Validation of the ICP-MS Method for Determination of Trace Elements Provided by ICH Q3D Guideline in Fosamprenavir Calcium

Fosamprenavir calcium is an active pharmaceutical ingredient (API) in which trace elements must be monitored by ICH Q3D Guideline. It delivers appropriate method to ensure the quality of the product and its safe use. Elemental impurities in API are separated in three classes based on their toxicity and probability of their occurrence in the product. ICP-MS has proven to be a suitable technique with the appropriate sample preparation method. Due to the presence of oxidising agents in the sample preparation, determination of osmium is problematic. In the presence of oxidising nitric acid, a highly volatile and toxic osmium tetraoxide is formed. Due to its high volatility, the recovery of osmium has reached the value of 287 %, which exceeds recovery limit (70–150 %). However, osmium can be stabilised by complexation with thiourea in the hydrochloric acid solution (recovery = 87 %). In that way, the loss of osmium is reduced and good results are achieved in terms of usability, accuracy, and precision.
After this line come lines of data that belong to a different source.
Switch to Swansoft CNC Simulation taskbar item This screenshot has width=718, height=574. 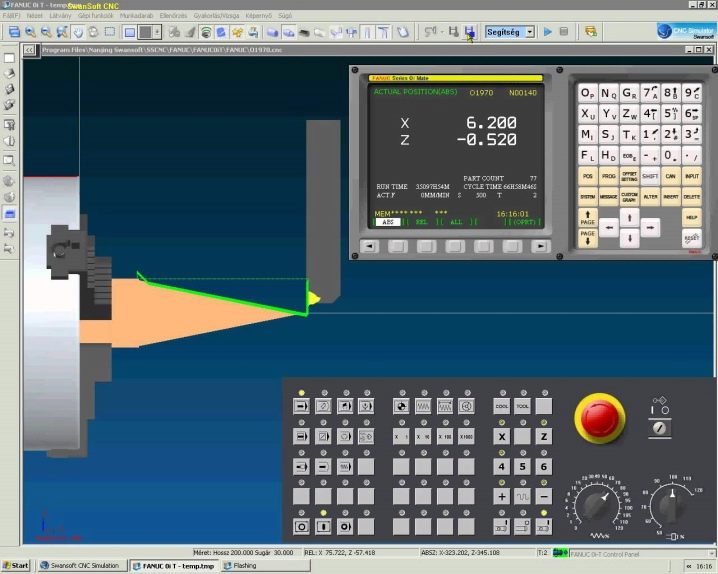pyautogui.click(x=80, y=566)

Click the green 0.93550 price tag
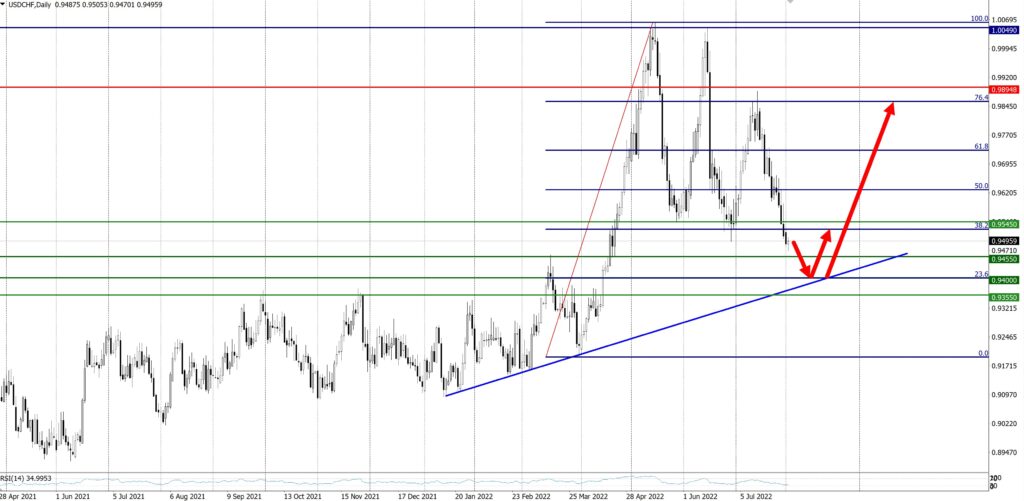click(x=1005, y=297)

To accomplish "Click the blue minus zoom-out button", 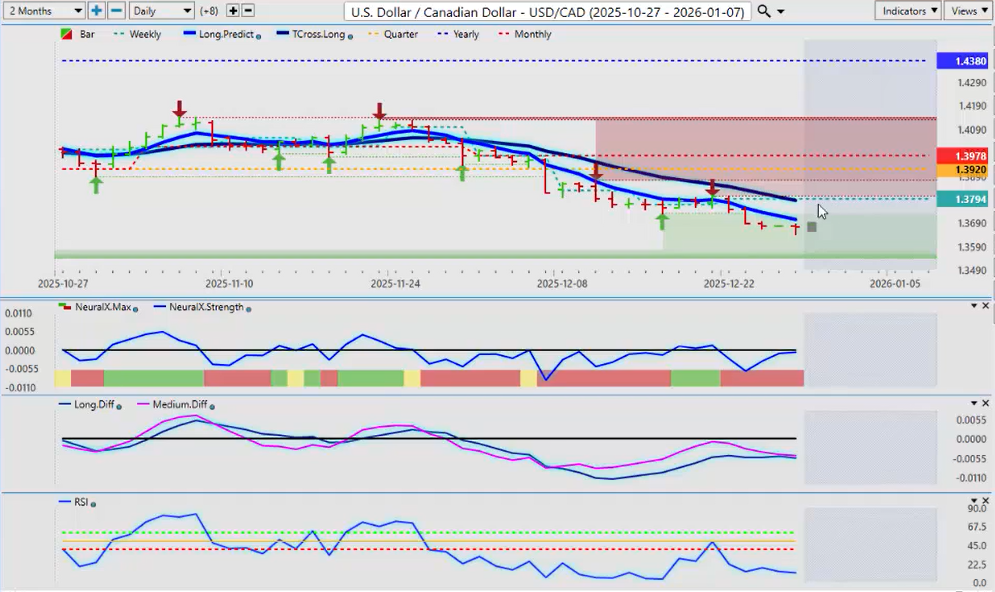I will pyautogui.click(x=116, y=10).
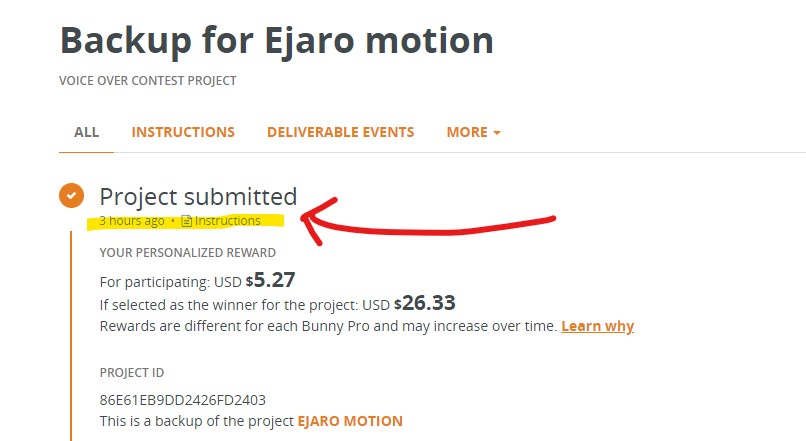Click the orange checkmark status icon
Viewport: 806px width, 441px height.
pos(71,195)
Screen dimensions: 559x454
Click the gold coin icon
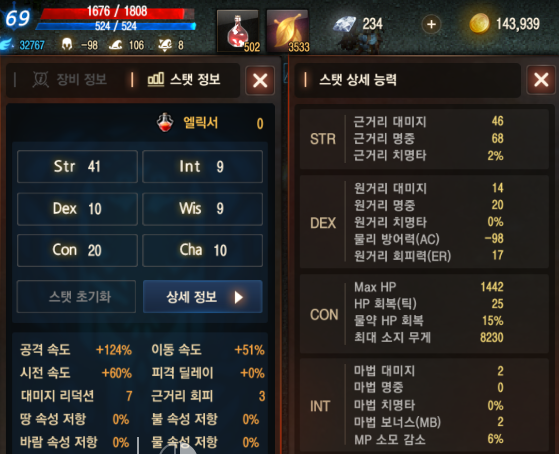click(479, 23)
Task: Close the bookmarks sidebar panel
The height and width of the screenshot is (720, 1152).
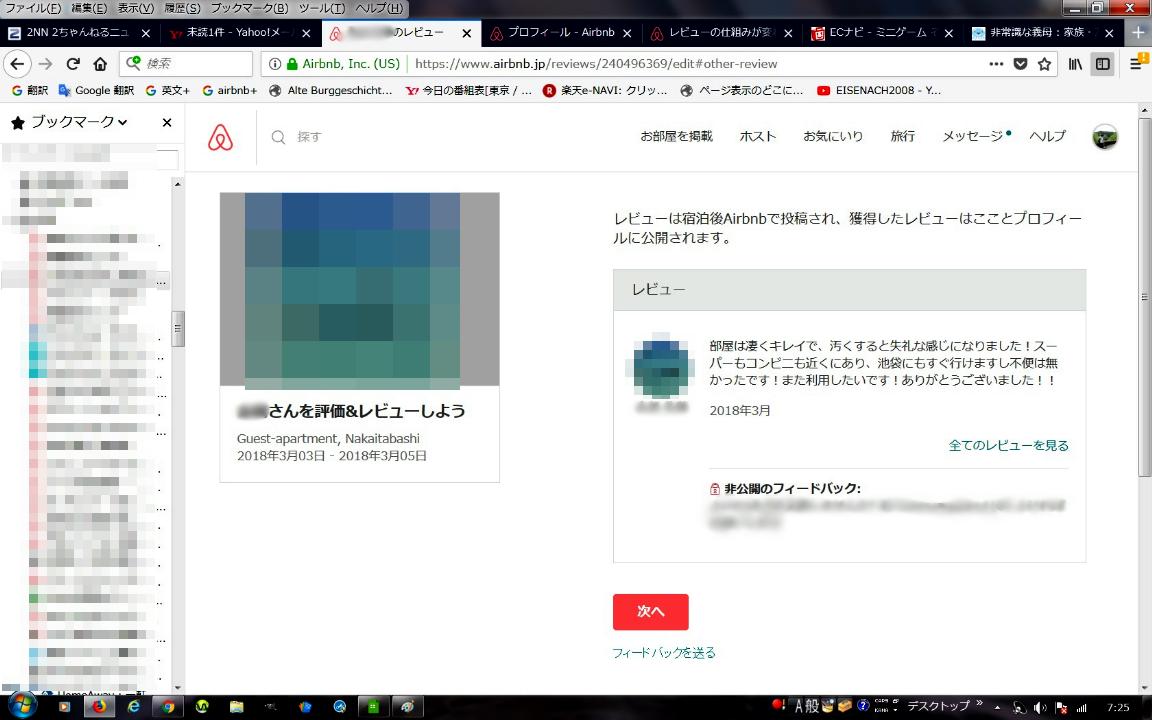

A method with addition of thiourea has been successfully validated through main validation parameters: linearity, quantitation limit, selectivity, accuracy, precision (which included repeatability and intralaboratory reproducibility), and robustness. Each of these validation parameters met the acceptance criteria, and therefore it was concluded that the method is suitable for the determination of trace elements in fosamprenavir calcium by ICP-MS.